Ok, it seems that I found the answer myself. The formula is $\mathrm{II}(X, Y) = - \sum_{ij=1}^{m-n}g^{ij} \mathrm{H}f_i(X, Y) \cdot n_j$ where $\mathrm{H}f_j$ denotes the Hessian of the $j$th component function, and $n_j = \mathrm{grad} f_j$, $j=1, \dots m-n$, which spans the Normal bundle.

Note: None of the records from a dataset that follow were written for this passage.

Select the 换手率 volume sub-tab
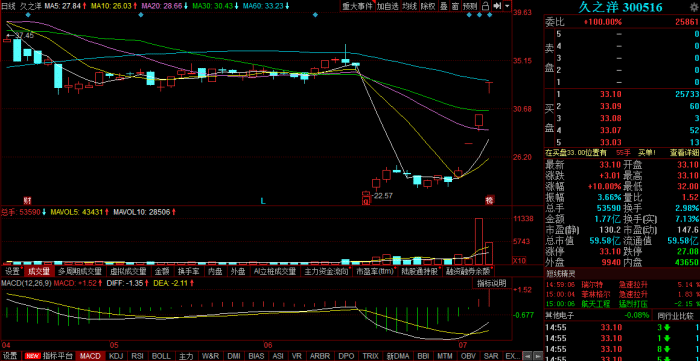The height and width of the screenshot is (361, 700). 188,271
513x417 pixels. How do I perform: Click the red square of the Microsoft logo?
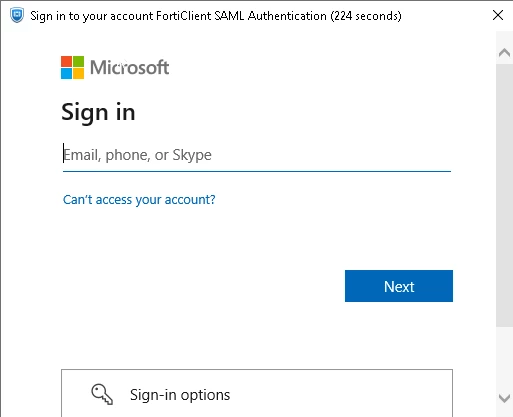(66, 61)
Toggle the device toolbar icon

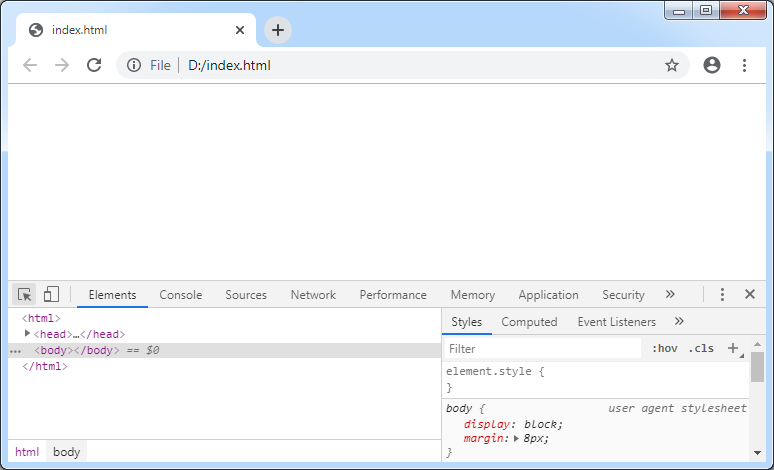51,295
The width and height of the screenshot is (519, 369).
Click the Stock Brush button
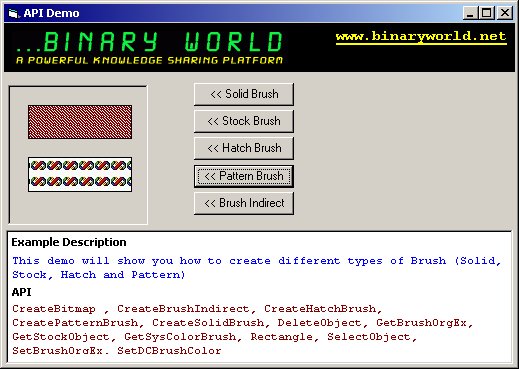[244, 121]
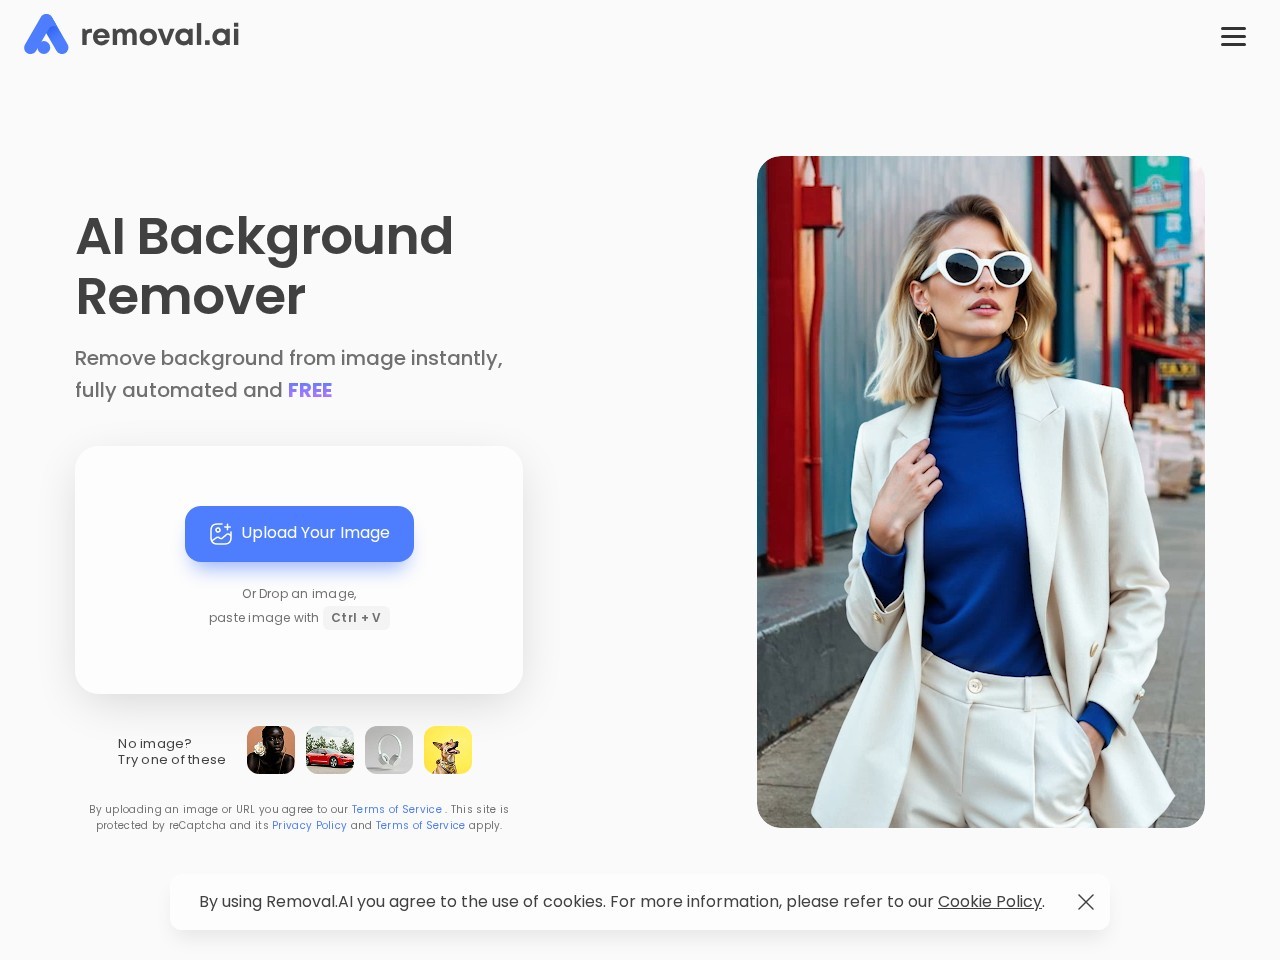Dismiss the cookie notice banner

pos(1086,902)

\edit: verification of this.
The vectors $n_1, \dots, n_{m-n}$ span the normal bundle $NN$. Choose vectors $n_{m-n+1}, \dots, n_{m}$ that span $TN$ (and hence complement the other vectors to a basis of $TM$ over $N$. Now, the local expression for the fundamental form is $\langle II(X, Y), Z\rangle = \sum_{i,j = m-n+1}^m X^i Y^j \sum_{k,l=1}^{m-n} \Gamma_{ij}^k g_{kl} Z^l,$ where $\Gamma_{ij}^k$ are the Christoffel symbols of the frame $n_1, \dots n_m$ (that we extend to a neighborhood $U$ of $N$ in $M$ to form a basis of $TM|_U$. Remember that $X, Y \in TN$, hence $X^i, Y^i = 0$ for $i < m-n+1$.

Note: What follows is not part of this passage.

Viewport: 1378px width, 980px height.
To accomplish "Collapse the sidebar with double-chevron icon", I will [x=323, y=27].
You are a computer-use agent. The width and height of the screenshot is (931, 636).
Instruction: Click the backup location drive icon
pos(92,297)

Because $NN$ is orthogonal to $TN$, we have the antisymmetry $\Gamma_{ij}^kg_{kl} = - \Gamma_{il}^kg_{jk}$ for $k \in \{1, \dots k\}$ and $j \in \{m-n+1, \dots m\}$. Hence $\sum_{i,j = m-n+1}^m X^i Y^j \sum_{k=1}^{m-n} \Gamma_{ij}^k g_{kl} Z^l = - \sum_{i,j = m-n+1}^m X^i Y^j \sum_{k=1}^{m-n} \Gamma_{il}^k g_{jk} Z^l = - \sum_{k=1}^{m-n} \langle \nabla_X n_k, Y\rangle Z^l,$ which is the claimed expression.